I am unsettled by thoughts of enemy ships, and clouds in the shape of wolves, and falling glaciers. “What is on your mind?” Alric asks. “My dream,” I say.
He nods. “That has been on my mind as well.” Later that night, one of the berserkers dies.
Asa later wore our mother’s dress, the one she had tried on, to a feast. She came out, and Father beamed with pride while those gathered in the hall murmured in appreciation and wonder. She passed the mead-horn, and I think it felt to everyone as if they had a queen again. And you were beautiful, Asa. With Mother’s dress, and your hair braided like a woman, and your jewelry. Everyone loved you.
I stood off to the side, next to a pillar, and Per, you came up beside me.
And even as you talked to me, you stared at Asa.
I did not mind.
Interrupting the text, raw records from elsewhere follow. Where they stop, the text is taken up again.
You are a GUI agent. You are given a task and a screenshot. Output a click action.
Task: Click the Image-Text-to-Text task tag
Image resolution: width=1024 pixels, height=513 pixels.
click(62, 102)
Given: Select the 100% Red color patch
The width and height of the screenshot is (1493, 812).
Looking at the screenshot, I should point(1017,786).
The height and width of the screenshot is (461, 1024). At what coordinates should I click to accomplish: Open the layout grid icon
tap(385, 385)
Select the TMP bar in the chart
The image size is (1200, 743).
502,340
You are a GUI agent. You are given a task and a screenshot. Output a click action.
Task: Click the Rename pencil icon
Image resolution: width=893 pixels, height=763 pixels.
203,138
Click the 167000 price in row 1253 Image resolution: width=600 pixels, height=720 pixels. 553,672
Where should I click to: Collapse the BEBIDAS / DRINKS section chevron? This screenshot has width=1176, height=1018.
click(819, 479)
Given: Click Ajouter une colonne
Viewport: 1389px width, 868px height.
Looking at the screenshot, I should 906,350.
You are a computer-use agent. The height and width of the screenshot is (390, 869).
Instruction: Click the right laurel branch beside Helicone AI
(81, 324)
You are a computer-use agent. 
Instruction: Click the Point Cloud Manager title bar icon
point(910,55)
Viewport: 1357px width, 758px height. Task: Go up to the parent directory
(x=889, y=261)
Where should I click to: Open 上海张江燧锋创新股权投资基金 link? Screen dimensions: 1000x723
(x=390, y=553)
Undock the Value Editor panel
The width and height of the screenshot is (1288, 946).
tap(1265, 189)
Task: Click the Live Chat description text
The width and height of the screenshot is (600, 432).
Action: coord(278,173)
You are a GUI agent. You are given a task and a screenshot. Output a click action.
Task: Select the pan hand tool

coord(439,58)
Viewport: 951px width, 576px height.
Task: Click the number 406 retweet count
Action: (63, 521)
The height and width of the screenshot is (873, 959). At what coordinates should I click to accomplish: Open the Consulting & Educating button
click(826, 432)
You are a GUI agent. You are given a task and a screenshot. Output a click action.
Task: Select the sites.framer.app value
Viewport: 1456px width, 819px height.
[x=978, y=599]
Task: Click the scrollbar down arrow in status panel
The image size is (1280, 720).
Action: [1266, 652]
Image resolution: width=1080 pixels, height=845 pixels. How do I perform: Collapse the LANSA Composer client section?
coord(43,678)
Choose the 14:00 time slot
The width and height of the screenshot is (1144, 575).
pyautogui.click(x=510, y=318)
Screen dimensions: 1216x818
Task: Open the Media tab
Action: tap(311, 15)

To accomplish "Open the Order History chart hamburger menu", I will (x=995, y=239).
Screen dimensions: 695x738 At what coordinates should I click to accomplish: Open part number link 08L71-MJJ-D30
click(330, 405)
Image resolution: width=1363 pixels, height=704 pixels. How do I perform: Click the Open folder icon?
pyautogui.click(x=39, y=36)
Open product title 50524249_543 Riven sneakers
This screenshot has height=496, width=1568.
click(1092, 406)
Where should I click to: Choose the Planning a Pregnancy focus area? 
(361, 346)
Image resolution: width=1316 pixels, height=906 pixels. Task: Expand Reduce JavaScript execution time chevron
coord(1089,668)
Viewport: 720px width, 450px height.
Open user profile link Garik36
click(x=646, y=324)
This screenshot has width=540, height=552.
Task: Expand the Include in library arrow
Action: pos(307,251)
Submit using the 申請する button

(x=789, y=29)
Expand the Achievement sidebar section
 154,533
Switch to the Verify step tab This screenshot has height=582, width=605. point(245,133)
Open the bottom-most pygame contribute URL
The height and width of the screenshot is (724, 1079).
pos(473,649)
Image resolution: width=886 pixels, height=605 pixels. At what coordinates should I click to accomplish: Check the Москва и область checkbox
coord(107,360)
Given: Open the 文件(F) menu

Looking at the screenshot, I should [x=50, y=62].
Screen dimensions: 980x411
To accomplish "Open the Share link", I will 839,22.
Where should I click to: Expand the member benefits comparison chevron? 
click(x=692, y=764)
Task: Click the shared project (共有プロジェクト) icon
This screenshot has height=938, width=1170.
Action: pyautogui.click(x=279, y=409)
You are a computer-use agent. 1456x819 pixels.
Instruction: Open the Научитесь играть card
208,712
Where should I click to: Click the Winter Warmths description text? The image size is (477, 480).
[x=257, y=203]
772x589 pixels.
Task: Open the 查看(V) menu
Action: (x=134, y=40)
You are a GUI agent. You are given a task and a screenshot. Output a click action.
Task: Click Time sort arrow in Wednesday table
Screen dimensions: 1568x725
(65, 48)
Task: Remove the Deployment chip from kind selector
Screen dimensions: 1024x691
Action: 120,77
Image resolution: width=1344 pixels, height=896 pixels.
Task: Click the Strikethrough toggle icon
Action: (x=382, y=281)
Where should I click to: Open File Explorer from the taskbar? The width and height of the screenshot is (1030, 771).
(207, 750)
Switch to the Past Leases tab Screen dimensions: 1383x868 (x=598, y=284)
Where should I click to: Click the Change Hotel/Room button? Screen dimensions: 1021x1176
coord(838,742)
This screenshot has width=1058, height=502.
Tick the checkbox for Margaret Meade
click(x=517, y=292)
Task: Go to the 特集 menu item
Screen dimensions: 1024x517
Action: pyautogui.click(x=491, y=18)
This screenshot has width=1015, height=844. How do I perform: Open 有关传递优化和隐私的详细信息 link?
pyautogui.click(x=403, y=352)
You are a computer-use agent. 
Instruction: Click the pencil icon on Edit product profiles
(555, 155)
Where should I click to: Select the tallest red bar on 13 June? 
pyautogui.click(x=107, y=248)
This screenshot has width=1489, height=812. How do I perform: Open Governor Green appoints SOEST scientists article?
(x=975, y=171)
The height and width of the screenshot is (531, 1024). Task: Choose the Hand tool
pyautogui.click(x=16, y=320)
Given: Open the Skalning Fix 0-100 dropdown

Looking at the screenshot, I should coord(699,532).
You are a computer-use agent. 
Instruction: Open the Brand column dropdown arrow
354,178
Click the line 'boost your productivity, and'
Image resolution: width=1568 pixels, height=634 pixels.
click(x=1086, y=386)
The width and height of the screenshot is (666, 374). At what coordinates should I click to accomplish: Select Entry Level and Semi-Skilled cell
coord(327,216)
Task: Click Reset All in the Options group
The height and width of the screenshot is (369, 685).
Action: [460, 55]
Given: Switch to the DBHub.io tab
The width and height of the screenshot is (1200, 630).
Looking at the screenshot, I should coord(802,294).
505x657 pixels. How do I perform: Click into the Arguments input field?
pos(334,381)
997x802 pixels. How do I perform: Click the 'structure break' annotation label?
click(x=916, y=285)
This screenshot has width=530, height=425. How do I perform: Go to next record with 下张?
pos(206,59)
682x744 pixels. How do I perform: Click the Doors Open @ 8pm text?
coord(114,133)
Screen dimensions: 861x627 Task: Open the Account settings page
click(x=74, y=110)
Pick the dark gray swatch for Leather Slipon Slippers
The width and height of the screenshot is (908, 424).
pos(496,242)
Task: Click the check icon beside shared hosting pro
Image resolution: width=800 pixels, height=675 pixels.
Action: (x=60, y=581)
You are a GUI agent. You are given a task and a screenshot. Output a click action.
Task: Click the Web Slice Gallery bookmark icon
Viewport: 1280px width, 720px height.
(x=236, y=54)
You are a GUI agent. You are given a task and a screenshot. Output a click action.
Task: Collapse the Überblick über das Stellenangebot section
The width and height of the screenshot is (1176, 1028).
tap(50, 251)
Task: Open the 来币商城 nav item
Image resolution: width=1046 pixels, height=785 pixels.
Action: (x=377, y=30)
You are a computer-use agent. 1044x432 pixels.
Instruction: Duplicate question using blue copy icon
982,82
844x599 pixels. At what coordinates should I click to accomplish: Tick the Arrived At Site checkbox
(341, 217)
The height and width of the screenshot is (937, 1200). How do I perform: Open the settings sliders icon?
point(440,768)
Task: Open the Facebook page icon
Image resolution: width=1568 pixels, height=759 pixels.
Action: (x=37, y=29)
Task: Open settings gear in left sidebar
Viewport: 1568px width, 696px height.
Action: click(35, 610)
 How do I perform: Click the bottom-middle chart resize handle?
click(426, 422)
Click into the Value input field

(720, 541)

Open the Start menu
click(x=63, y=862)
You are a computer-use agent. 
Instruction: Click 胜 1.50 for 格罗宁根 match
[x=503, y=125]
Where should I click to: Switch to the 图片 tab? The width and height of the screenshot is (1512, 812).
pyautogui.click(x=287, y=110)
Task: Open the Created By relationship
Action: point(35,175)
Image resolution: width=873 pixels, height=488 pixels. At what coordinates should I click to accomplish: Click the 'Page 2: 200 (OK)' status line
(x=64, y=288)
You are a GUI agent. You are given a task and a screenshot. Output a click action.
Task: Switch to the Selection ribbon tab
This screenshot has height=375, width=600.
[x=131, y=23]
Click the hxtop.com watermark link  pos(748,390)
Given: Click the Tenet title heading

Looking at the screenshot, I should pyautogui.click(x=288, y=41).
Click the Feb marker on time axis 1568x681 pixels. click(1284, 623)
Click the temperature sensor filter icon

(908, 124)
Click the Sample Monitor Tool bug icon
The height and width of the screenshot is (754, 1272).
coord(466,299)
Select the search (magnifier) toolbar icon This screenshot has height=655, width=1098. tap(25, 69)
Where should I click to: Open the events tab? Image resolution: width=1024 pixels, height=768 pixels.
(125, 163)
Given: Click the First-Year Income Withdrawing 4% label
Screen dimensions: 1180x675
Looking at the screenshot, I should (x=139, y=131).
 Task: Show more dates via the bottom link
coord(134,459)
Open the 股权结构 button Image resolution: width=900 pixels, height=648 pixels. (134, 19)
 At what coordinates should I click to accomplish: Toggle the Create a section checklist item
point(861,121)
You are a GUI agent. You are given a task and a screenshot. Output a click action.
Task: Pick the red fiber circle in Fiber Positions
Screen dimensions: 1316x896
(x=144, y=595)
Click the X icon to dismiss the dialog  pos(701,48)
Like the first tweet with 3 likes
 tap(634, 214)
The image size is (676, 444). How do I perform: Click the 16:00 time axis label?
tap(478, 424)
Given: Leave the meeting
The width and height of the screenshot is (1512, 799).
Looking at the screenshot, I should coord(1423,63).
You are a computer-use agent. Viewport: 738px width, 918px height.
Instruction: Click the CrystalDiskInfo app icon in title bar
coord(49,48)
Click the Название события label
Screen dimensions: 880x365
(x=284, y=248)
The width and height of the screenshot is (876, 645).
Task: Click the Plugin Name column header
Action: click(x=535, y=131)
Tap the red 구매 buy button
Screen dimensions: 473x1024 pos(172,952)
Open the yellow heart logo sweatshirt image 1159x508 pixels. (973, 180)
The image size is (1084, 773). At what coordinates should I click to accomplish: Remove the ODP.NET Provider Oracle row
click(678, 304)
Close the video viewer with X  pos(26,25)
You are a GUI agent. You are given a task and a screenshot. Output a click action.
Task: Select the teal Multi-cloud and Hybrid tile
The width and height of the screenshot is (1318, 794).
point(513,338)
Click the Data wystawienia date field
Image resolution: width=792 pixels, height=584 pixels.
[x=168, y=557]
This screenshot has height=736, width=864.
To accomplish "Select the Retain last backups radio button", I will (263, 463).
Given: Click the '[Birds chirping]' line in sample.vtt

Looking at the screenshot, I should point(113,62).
Everyone was staring at Asa.
“That will be you, one day,” you said to me.
“Not me,” I said.
You then said to me, “Beauty isn’t all that matters. Wisdom and kindness, these are important, too. And you have them.”
“Do you think so?” I asked.
“I do,” you said, looking up at my sister, and even in that moment, you had never looked so handsome to me.
“My father doesn’t think so,” I said.
That’s when your eyes met mine. “Perhaps not yet. And that is why you must show him.”
CHAPTER 12
DEATH
The ground is frozen, cemented with ice and snow, so we cannot bury the body. Hake and Per trudge across the yard, carrying the berserker between them, and lay him in the cowshed. No one else goes with them, but I don’t think any of us want to treat this as a funeral. The time for burial will come after we have returned home, where we and his kinsmen can honor him properly. For now, I turn my attention back to the suffering of the living.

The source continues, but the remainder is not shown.